WHAT THE EXERCISE ASKS: Find "Instruction: Expand the Support menu chevron" below and begin at its line; stop after the line with "Click the sky". Output those lines exactly, without pictures.

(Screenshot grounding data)
○ ○ ○ ○ ○ ○ ○
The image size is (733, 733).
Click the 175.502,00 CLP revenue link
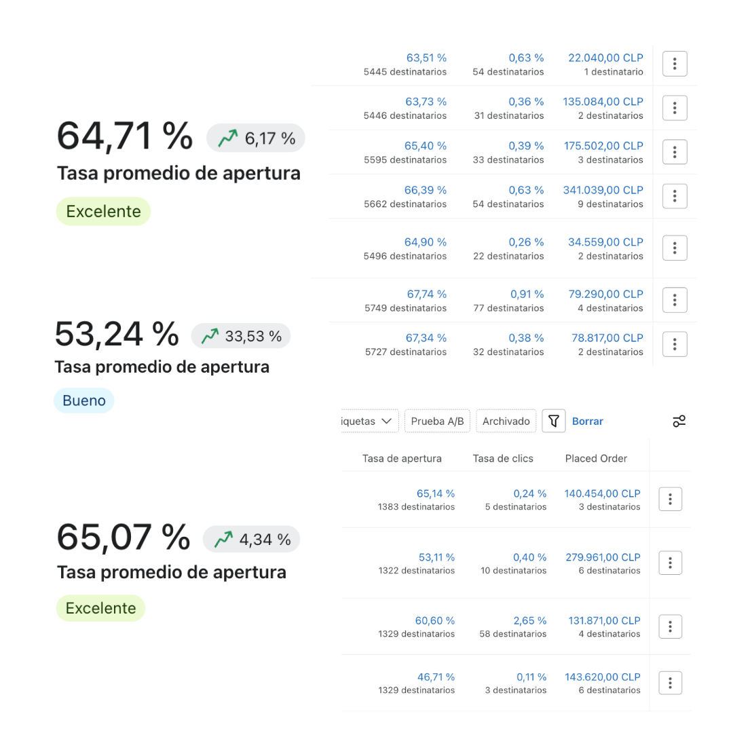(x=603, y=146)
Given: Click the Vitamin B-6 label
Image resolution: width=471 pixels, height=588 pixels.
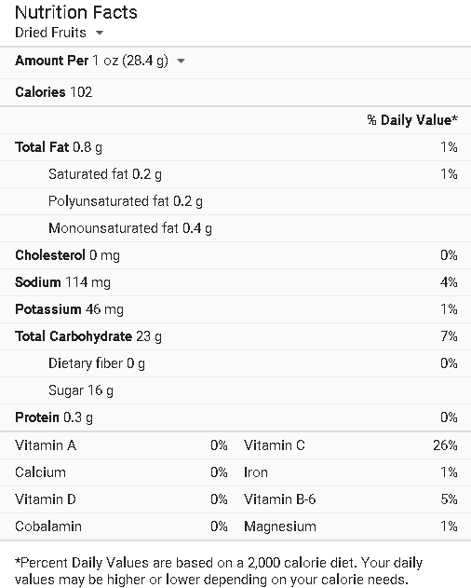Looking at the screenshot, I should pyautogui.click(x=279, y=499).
○ ○ ○ ○ ○ ○ ○
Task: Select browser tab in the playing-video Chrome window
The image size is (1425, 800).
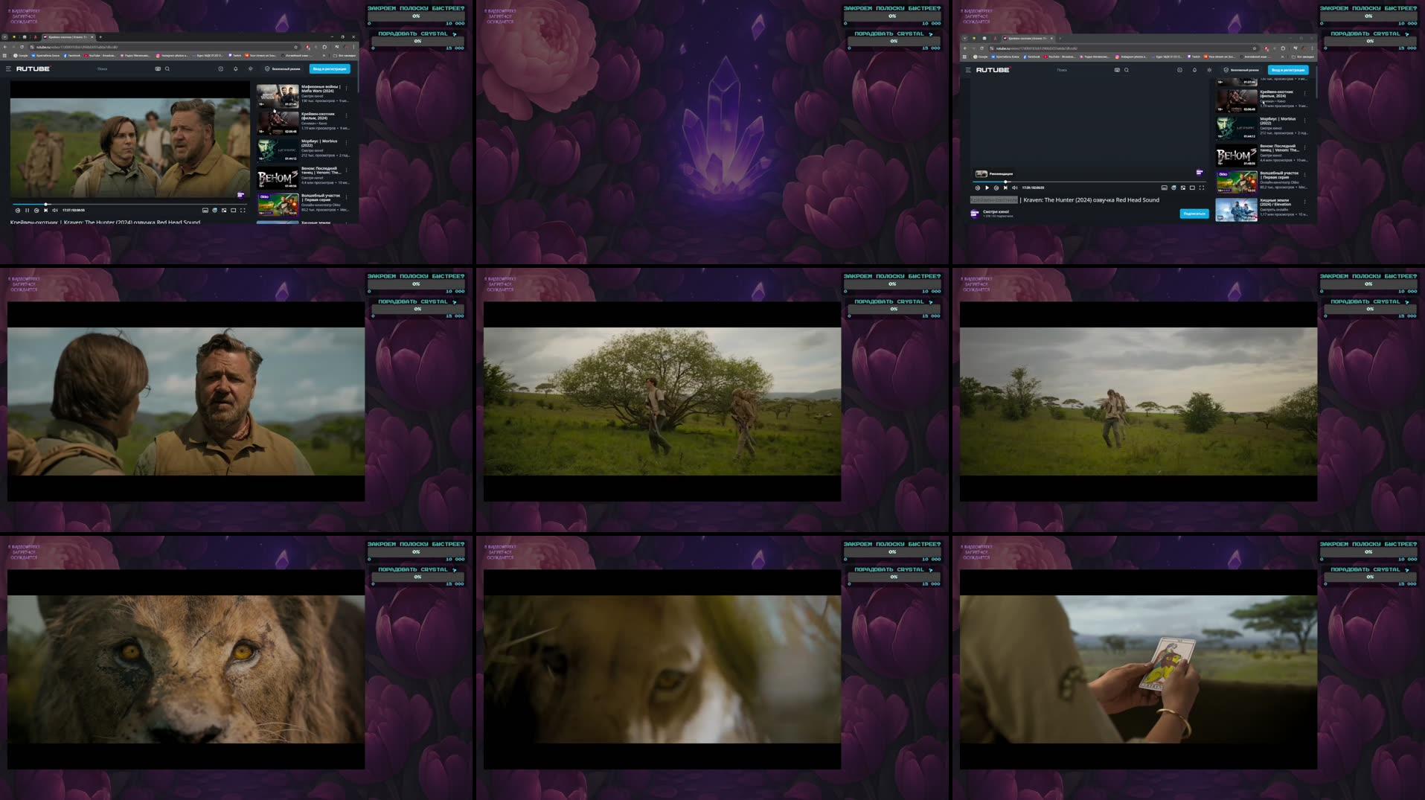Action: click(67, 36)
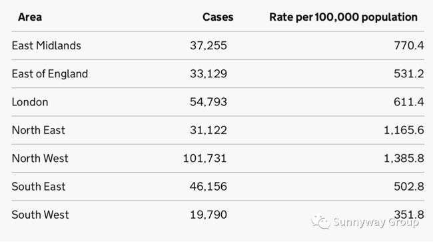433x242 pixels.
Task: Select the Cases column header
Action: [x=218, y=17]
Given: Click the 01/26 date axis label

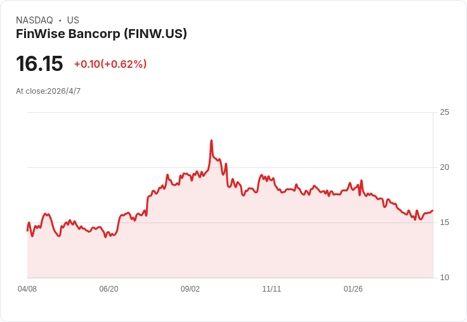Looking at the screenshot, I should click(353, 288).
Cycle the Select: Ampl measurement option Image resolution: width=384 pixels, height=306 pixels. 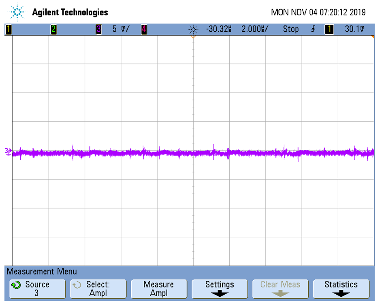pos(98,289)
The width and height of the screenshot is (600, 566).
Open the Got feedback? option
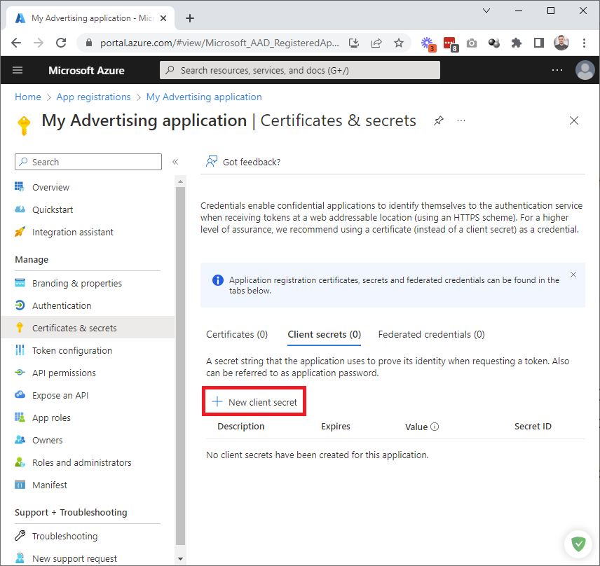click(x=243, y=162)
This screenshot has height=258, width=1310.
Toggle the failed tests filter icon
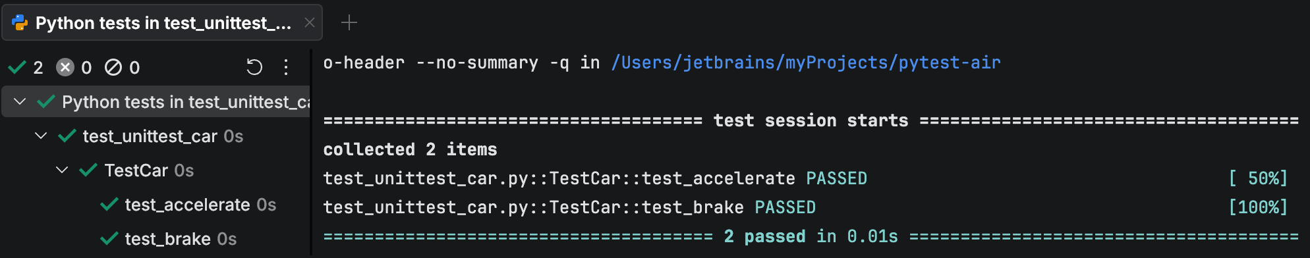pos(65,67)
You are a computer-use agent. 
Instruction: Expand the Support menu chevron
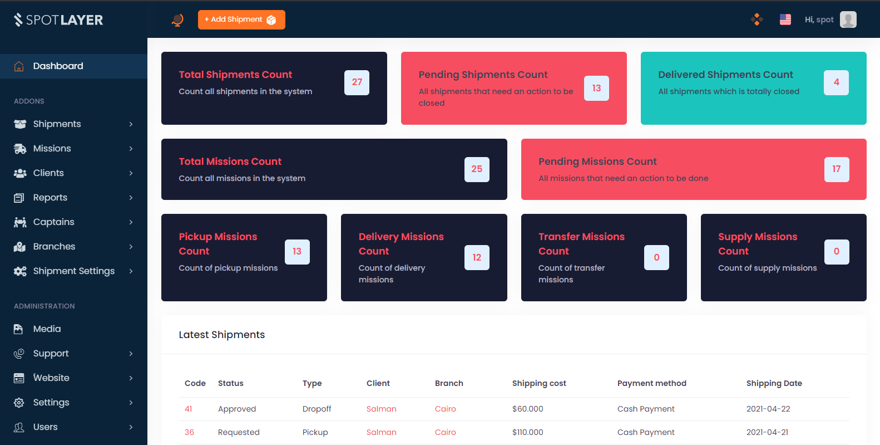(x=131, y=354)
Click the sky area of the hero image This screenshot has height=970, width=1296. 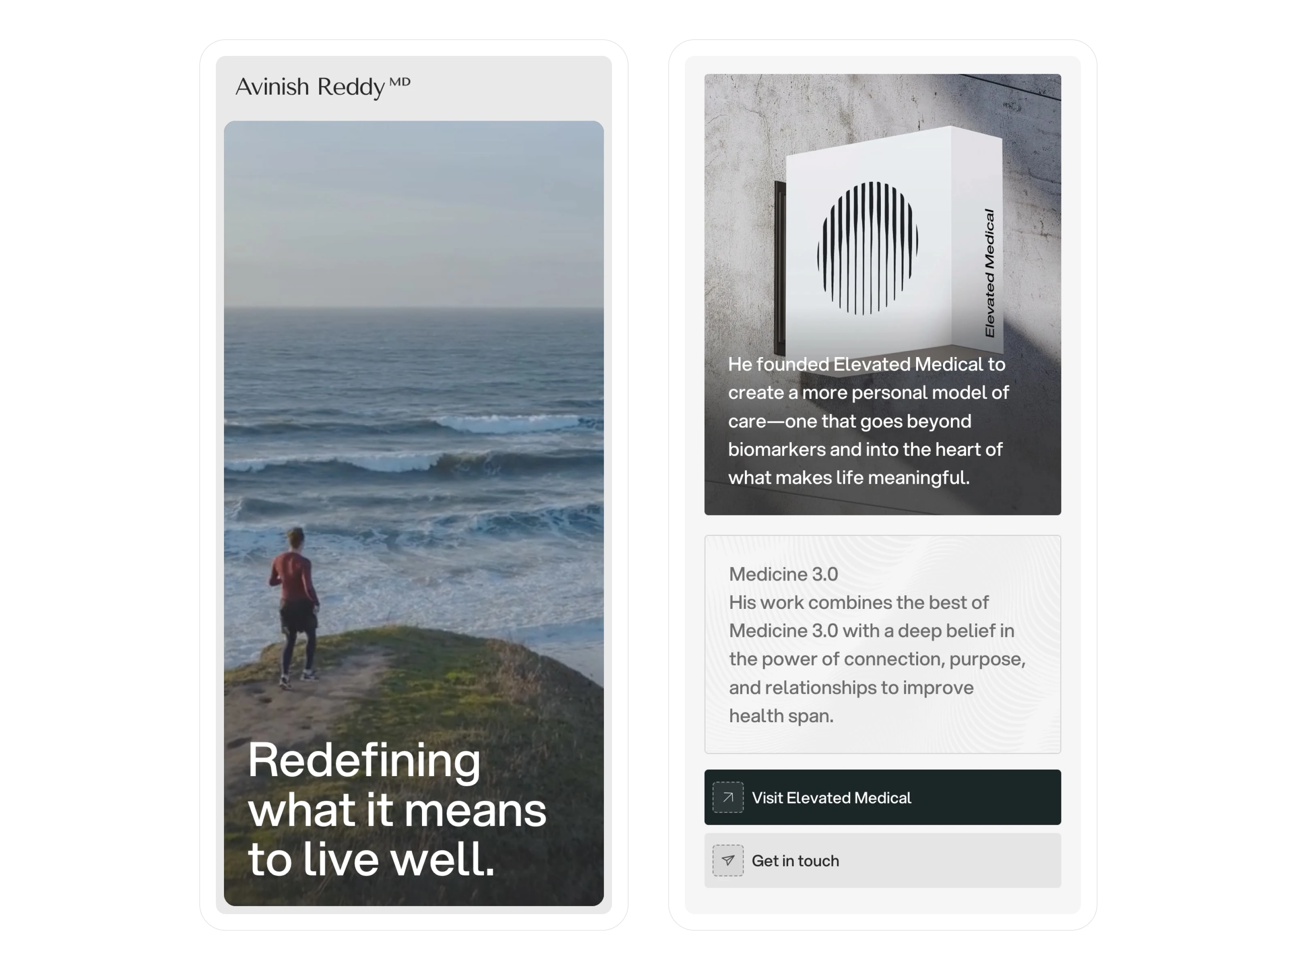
○ ○ ○ ○ ○ ○ ○
SOLUTION BELOW:
Instruction: Expand the Support menu chevron
(x=131, y=354)
Click the sky area of the hero image This screenshot has height=970, width=1296. 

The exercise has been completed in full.